Active-active crash report

Matthew Sackman matthew at rabbitmq.com
Thu Apr 26 23:31:24 BST 2012

Hi Vadim,

On Thu, Apr 26, 2012 at 01:01:20PM -0700, Vadim Chekan wrote:
> I'm testing my active-active setup (2.8.1, linux 64) and I am randomly
> running into some crashes when I'm stopping a node. I can stop one node
> abut another one fails along with it. Below is a crash log.
> =ERROR REPORT==== 26-Apr-2012::12:15:59 ===
> Discarding message
> {'$gen_call',{<0.1955.0>,#Ref<>},{add_on_right,{9,<0.1955.0>}}}
> from <0.1955.0> to <0.26823.834>
>  in an old incarnation (2) of this node (3)

I'm worried about these messages. Someone else on this list has seen
this sort of thing too and it's causing them trouble. I've not seen this
issue myself in testing which is frustrating. However, that's not the
cause of your crash in this case (I think).
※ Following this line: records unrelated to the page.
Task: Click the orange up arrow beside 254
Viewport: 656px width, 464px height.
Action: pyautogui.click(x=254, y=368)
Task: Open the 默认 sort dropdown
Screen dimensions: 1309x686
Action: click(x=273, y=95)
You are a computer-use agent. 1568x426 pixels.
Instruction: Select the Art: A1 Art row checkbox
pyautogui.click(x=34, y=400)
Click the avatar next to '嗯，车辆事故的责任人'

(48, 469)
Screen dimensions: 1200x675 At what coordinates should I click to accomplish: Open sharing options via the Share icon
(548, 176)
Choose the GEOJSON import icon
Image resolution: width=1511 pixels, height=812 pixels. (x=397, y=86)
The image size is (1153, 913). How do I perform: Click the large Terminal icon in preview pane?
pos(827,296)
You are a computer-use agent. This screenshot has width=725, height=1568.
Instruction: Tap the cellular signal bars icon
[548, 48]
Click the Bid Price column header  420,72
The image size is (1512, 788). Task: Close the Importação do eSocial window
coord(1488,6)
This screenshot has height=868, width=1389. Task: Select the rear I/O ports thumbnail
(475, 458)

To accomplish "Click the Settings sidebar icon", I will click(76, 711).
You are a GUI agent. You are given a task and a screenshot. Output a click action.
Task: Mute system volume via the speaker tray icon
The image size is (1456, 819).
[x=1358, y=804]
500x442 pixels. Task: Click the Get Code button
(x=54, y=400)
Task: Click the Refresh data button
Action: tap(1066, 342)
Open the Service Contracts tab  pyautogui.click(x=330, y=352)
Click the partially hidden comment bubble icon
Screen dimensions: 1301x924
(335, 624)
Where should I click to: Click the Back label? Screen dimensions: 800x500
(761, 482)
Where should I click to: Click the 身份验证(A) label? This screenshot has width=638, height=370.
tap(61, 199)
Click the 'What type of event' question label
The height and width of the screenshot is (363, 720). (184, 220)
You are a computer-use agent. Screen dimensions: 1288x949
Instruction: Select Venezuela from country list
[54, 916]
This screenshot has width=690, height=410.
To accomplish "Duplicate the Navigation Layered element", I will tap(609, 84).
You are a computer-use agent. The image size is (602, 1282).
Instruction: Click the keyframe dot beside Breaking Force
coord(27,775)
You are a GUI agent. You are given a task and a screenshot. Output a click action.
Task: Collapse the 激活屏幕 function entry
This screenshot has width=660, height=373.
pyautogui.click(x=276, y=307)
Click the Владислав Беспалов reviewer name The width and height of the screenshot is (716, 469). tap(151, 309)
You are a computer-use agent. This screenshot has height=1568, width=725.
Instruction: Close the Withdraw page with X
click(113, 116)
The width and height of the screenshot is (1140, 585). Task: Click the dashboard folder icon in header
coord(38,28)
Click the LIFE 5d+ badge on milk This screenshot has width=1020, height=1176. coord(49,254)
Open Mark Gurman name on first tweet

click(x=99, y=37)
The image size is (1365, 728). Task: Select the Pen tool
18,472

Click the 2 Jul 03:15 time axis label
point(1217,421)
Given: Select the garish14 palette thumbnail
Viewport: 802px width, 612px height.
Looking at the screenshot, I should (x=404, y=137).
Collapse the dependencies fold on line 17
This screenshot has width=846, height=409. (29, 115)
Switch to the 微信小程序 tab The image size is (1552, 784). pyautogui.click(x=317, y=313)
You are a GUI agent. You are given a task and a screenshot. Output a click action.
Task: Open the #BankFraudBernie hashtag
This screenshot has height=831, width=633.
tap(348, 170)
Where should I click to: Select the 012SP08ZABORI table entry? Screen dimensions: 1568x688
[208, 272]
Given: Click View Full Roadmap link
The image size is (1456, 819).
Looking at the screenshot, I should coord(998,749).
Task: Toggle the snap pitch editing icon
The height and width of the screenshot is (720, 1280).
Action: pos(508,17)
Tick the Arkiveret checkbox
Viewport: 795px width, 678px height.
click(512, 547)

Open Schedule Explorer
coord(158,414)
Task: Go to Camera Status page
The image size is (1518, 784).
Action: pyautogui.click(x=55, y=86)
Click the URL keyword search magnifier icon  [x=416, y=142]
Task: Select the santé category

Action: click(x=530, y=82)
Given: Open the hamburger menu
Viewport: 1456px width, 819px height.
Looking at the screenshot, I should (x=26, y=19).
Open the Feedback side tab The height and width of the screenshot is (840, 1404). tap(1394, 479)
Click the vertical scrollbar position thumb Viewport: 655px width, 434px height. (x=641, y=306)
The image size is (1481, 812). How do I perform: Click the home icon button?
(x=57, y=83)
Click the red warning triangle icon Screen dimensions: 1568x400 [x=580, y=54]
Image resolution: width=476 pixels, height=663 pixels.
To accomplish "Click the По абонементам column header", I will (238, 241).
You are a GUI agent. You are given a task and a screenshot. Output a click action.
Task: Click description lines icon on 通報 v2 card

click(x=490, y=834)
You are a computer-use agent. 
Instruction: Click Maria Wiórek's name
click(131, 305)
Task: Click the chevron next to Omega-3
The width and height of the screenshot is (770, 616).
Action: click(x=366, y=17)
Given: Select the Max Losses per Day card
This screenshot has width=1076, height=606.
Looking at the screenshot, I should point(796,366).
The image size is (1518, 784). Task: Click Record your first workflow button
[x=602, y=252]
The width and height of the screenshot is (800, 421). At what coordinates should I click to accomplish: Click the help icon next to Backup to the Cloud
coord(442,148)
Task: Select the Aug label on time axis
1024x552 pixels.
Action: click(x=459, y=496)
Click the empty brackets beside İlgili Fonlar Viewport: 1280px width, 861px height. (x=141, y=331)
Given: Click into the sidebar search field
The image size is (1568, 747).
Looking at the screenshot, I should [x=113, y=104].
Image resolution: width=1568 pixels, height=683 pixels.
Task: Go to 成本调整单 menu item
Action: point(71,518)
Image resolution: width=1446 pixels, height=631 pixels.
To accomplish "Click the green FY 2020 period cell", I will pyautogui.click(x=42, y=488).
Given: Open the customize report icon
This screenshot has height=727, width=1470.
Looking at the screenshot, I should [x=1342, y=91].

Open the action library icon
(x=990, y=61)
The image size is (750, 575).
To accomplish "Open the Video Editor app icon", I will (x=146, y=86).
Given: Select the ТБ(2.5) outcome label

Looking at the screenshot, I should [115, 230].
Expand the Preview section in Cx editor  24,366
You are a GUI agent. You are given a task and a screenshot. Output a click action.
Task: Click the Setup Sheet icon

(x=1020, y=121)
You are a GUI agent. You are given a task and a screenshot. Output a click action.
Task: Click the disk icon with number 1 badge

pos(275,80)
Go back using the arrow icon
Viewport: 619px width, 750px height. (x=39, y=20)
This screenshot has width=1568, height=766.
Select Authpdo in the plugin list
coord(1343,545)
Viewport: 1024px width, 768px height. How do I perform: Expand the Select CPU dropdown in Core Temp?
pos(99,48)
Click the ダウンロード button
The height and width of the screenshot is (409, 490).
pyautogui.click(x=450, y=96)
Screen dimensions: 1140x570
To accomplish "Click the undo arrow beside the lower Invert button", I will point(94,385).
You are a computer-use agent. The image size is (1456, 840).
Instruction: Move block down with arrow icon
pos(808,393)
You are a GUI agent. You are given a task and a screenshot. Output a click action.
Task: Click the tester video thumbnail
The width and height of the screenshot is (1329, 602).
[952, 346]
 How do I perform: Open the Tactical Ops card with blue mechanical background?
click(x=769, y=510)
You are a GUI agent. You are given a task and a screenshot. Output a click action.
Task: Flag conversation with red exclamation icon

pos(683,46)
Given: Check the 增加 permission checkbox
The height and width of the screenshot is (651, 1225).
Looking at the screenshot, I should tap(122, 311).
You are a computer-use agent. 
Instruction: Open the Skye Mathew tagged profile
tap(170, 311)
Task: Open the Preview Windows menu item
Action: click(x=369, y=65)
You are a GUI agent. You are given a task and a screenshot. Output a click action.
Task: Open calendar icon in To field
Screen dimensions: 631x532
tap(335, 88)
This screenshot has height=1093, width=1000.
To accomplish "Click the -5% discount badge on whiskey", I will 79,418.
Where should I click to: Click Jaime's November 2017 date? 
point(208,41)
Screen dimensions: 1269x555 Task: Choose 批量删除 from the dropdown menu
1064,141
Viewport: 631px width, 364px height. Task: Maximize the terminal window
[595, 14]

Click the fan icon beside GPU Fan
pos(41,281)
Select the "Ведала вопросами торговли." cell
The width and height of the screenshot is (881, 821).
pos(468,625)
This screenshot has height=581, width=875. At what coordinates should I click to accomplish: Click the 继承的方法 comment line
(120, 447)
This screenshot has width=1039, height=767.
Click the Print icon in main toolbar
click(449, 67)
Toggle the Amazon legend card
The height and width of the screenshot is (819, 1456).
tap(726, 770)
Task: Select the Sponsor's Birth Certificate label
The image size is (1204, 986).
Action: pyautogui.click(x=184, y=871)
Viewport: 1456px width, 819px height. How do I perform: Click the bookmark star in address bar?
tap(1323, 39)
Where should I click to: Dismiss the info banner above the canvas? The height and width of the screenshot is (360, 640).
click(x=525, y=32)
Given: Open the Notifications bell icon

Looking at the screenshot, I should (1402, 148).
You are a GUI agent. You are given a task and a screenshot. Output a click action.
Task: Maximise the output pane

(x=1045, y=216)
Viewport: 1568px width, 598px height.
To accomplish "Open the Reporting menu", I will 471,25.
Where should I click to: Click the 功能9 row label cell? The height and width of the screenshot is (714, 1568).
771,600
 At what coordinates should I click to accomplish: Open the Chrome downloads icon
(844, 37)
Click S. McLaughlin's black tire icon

> ** Generic server <0.1800.0> terminating
> ** Last message in was {'$gen_cast',{gm_deaths,[<0.4684.0>]}}
> ** When Server state == {state,
>                             {amqqueue,
>                                 {resource,<<"/">>,queue,<<"test_29">>},
>                                 true,false,<0.1433.0>,
>                                 [{<<"x-ha-policy">>,longstr,<<"all">>},
>                                  {<<"x-message-ttl">>,signedint,600000}],
>                                 <0.1799.0>,[],all},
>                             <0.1801.0>,
>                             {dict,0,16,16,8,80,48,
> {[],[],[],[],[],[],[],[],[],[],[],[],[],[],[],
>                                  []},
>                                 {{[],[],[],[],[],[],[],[],[],[],[],[],[],[],
>                                   [],[]}}},
>                             #Fun<rabbit_mirror_queue_master.1.2951048>,
>                             #Fun<rabbit_mirror_queue_master.2.72654940>}
> ** Reason for termination ==
> ** {{case_clause,{ok,<3066.9234.0>,[<0.4683.0>]}},
>     [{rabbit_mirror_queue_coordinator,handle_cast,2},
>      {gen_server2,handle_msg,2},
>      {proc_lib,wake_up,3}]}

Well this is very odd. We fixed a bug that looked like this, but it got
fixed in 2.7.1 (and related to x-ha-policy = nodes. Could you just check
that you really are running 2.8.1? We're not aware of any bug in this
area in 2.8.1, but that's certainly not saying there's not one there! Is
there any particular sequence of events that you can perform that
reliably triggers this crash? Could you also check the logs of the other
nodes (both .log and -sasl.log) to see if there's further crash reports
in there?

Also, there have been discovered lots of bugs relating to the code
changes made to add DLX support in 2.8.1, especially in relation to HA.
It's possible one of the issues I found with TTL and HA is causing this.
2.8.2 should be out soonish which might introduce fewer new bugs than it
fixes, but in the mean time, could you try without the TTL and see if
that helps?